Gregory’s Girl (1981)

Gregory's Girl imageGregory’s Girl is an iconic coming-of-age movie from 1981. Using a cast of teenagers from the Glasgow Youth Theatre, Writer-Director Bill Forsyth follows Gregory as he schemes to win the heart of the ground-breaking girl who has joined his high school soccer team.

John Gordon Sinclair is engaging as Gregory, a gawky but charming young man in search of his first kiss. Along the way, his friends also seek female encounters by honing their pickup lines and peeping tom skills. The story is a string of vignettes that resulted from how the movie was made — shot in bits and pieces whenever the kids were available.

Some people feel that this movie has aged well, but I really disagree. In fact, I can’t recommend this movie for kids at all because of the underlying but overt sexism.

The movie begins with a peeping tom scene where the group of buddies watch a nurse disrobe, and at the movie’s end, the boys head back to take photos that they will share or even sell. Given the recent iCloud hacking of celebrity’s personal unclothed photos, it is not appropriate to tacitly encourage such behavior. It is not a victimless crime.

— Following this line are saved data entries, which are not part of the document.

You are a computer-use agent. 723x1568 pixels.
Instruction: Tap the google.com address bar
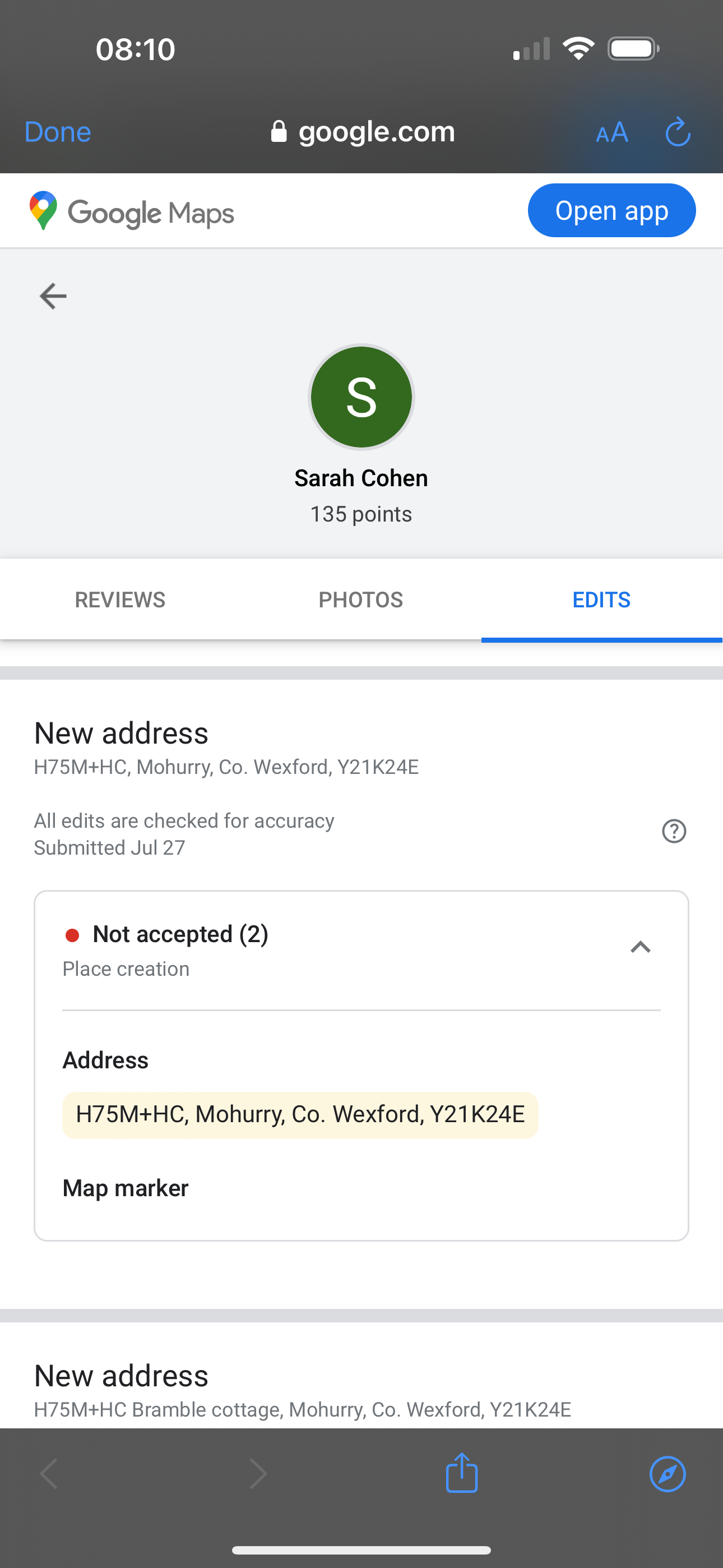pyautogui.click(x=363, y=131)
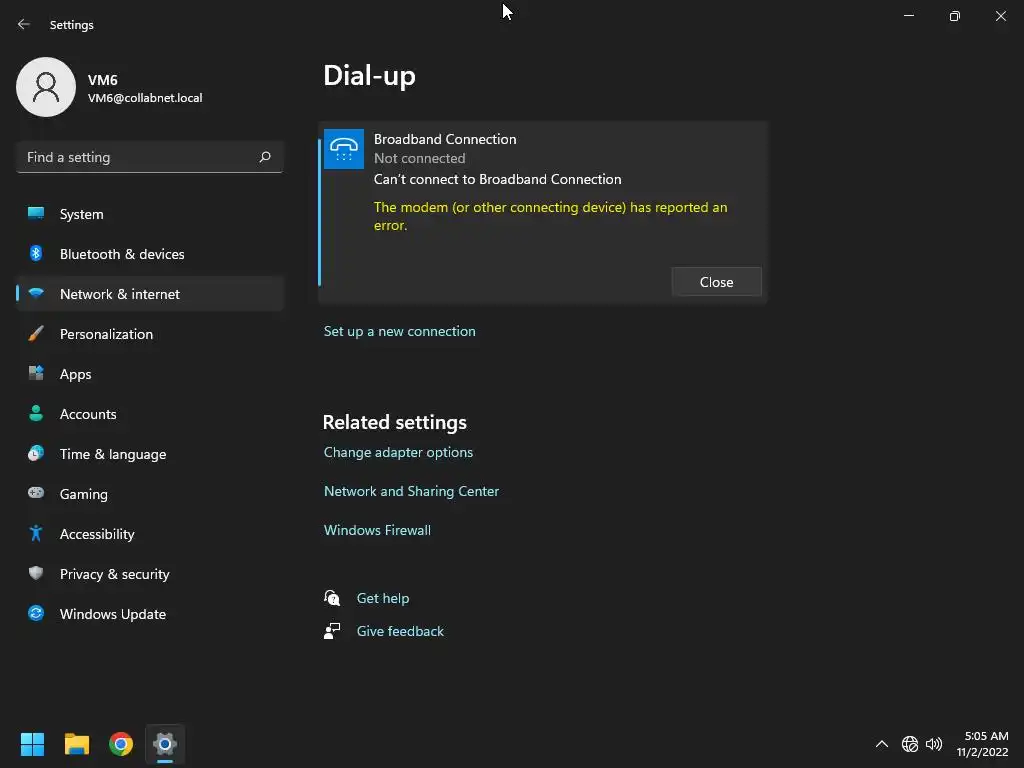Image resolution: width=1024 pixels, height=768 pixels.
Task: Open the Bluetooth & devices section
Action: pyautogui.click(x=122, y=254)
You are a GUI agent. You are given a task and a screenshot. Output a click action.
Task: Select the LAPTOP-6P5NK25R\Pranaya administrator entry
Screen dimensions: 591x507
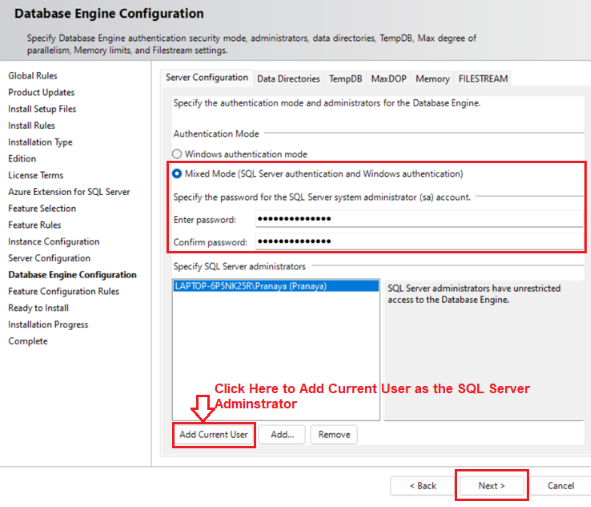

There are also scenes that intimate that the teachers have it on for some of the girls. A boy pretending to help a girl in cooking class leaves his flour-laden handprint on her derrière, saying that other boys and teachers would like some of that. Sadly, the actress said she didn’t even know that scene was in the movie until close to its 30th anniversary. And finally, while the female soccer star seems empowered, she is basically a big-breasted blonde playing in white hot pants.

Since this is not really a soccer movie, there is little soccer in it. Dorothy the soccer star is never shown striking the ball, and Gregory is quite the spazz in goal.

Bill Forysth, a man credited with some of Scotland’s best films (That Sinking Feeling), is now a bit of a recluse and hasn’t made a movie since 1999.